■ EXERCISE INPUTS:
== Segment start ==

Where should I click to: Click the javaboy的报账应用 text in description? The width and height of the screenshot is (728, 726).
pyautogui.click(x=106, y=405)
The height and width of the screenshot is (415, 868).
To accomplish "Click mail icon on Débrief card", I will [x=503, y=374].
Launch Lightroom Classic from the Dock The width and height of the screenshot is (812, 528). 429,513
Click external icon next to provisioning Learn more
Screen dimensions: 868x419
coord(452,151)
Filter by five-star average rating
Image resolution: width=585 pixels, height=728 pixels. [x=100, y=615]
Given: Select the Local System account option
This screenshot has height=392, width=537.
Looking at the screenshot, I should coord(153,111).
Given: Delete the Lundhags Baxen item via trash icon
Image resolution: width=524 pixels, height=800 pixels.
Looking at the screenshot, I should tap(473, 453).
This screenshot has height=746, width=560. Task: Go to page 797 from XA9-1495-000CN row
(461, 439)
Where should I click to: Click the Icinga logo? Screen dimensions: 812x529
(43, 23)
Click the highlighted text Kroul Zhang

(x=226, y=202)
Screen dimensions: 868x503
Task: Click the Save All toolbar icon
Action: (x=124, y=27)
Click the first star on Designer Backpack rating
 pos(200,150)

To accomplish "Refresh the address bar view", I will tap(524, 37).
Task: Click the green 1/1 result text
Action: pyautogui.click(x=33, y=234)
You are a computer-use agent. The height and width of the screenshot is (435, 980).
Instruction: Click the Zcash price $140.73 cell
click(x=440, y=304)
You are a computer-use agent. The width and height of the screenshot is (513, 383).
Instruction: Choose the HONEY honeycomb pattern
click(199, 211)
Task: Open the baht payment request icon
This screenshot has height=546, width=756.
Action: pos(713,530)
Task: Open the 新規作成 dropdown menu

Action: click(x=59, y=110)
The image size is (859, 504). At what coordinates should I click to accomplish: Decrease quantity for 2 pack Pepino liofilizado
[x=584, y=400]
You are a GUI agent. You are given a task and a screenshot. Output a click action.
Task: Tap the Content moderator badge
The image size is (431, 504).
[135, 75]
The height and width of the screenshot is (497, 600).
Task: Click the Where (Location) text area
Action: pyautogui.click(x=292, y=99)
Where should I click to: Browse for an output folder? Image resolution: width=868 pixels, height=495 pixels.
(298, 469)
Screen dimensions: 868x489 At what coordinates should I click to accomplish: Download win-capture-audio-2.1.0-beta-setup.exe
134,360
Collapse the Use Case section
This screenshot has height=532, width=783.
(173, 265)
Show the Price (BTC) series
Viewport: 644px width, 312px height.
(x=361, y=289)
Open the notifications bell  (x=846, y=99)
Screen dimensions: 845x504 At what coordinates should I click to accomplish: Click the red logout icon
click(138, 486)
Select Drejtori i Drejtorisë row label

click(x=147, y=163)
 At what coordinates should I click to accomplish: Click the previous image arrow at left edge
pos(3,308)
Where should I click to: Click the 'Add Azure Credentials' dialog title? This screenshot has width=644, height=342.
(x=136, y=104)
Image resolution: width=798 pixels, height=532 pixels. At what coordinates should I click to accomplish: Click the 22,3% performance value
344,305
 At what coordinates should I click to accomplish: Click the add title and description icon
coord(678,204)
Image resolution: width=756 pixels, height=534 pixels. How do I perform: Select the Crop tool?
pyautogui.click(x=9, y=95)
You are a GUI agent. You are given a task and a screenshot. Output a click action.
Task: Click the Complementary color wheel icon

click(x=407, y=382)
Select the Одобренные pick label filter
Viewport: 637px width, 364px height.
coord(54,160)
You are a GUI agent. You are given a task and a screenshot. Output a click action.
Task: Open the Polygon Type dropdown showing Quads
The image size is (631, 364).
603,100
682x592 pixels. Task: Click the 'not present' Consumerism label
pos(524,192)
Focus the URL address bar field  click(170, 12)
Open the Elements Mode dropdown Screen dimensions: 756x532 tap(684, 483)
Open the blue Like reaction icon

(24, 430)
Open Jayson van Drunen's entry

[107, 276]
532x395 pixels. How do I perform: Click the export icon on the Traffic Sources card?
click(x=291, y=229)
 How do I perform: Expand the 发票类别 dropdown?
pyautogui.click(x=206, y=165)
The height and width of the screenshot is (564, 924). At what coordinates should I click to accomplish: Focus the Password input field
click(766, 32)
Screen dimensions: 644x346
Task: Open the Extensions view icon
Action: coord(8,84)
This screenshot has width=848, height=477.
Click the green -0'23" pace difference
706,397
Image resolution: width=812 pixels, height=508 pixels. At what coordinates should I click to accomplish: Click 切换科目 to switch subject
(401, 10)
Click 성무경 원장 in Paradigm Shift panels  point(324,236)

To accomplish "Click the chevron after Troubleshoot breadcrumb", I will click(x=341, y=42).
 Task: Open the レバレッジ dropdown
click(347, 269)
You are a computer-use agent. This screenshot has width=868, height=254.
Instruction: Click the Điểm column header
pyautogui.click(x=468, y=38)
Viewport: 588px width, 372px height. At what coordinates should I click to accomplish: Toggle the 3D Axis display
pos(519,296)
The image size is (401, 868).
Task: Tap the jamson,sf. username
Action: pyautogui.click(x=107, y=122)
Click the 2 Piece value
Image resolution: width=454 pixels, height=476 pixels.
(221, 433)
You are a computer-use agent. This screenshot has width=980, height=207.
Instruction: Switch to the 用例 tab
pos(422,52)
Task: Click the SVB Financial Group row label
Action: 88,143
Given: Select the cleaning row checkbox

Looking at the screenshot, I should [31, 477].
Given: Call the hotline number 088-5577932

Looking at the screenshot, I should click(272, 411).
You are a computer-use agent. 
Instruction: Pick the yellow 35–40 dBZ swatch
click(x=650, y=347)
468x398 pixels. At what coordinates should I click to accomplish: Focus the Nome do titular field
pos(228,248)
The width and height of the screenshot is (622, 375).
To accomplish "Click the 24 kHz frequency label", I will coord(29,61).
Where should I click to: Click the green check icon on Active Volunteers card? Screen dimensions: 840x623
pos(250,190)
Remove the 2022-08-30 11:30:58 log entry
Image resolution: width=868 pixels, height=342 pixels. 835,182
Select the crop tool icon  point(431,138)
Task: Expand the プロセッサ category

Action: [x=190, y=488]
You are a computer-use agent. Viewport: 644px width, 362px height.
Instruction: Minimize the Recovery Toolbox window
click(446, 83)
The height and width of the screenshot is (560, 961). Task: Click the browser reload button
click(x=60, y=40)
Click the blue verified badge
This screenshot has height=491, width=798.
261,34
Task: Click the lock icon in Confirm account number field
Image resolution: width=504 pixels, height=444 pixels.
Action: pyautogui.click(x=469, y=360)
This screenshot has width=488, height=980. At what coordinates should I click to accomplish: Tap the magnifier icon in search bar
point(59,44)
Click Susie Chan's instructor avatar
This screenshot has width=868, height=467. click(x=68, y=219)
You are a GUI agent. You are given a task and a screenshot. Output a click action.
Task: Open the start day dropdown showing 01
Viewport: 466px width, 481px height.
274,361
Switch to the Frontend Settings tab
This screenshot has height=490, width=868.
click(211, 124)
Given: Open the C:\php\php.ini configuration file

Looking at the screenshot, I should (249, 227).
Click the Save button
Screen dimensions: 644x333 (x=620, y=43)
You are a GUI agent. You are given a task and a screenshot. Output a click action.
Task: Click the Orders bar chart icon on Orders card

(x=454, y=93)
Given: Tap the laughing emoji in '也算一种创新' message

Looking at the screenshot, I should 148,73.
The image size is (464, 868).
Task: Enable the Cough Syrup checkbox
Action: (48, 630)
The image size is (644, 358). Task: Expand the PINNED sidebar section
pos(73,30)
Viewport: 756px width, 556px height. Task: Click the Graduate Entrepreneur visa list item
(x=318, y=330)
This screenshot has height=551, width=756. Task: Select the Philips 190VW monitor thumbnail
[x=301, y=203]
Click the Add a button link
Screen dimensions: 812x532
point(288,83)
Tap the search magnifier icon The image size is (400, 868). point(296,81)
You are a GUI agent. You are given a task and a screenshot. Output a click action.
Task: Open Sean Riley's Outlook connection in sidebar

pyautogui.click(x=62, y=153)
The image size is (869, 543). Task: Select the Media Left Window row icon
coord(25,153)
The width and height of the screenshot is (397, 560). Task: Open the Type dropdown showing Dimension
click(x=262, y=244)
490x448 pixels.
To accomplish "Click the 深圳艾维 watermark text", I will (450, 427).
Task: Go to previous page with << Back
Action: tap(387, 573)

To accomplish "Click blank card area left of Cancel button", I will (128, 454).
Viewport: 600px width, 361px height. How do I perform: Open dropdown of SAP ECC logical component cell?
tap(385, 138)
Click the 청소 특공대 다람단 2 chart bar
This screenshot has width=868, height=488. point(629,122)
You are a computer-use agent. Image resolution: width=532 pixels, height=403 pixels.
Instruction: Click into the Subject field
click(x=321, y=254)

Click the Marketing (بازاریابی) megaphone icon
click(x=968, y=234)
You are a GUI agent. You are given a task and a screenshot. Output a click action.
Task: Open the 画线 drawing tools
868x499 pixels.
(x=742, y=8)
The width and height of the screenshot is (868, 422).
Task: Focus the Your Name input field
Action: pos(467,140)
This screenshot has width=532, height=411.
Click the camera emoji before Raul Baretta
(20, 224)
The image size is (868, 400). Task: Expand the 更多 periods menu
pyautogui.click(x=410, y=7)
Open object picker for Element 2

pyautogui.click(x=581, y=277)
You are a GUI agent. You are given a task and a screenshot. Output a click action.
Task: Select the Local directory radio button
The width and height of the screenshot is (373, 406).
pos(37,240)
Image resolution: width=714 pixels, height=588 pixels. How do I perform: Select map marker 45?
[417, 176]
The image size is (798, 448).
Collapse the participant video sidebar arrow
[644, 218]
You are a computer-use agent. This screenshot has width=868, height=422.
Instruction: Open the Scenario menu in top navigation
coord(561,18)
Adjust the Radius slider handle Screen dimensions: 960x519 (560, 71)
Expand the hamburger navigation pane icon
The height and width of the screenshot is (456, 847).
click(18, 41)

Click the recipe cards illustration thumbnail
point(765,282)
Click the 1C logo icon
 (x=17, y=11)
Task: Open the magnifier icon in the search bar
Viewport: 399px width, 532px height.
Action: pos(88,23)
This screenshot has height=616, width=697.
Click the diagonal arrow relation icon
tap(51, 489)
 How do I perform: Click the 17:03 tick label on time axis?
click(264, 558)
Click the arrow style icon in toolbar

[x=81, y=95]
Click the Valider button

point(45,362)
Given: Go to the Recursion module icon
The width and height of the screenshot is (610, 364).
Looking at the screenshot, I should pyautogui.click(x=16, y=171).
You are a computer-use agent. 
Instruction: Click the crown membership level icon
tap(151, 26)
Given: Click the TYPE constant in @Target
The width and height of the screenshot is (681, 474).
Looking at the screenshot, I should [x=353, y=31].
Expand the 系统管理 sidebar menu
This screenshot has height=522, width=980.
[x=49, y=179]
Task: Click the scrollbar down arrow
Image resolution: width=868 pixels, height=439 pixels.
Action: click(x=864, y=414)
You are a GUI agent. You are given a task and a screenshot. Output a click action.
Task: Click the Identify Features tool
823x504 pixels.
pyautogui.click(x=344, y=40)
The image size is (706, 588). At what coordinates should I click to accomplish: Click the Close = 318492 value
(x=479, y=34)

== Segment end ==

■ WHAT THIS TASK INVOLVES: Transcribe, please, every line from the first line of the listing above through the line with "Given: Select the Local System account option". Keep both ends and nothing else.

■ EXERCISE ANSWER:
Where should I click to: Click the javaboy的报账应用 text in description? The width and height of the screenshot is (728, 726).
pyautogui.click(x=106, y=405)
The height and width of the screenshot is (415, 868).
To accomplish "Click mail icon on Débrief card", I will [x=503, y=374].
Launch Lightroom Classic from the Dock The width and height of the screenshot is (812, 528). 429,513
Click external icon next to provisioning Learn more
Screen dimensions: 868x419
coord(452,151)
Filter by five-star average rating
Image resolution: width=585 pixels, height=728 pixels. [x=100, y=615]
Given: Select the Local System account option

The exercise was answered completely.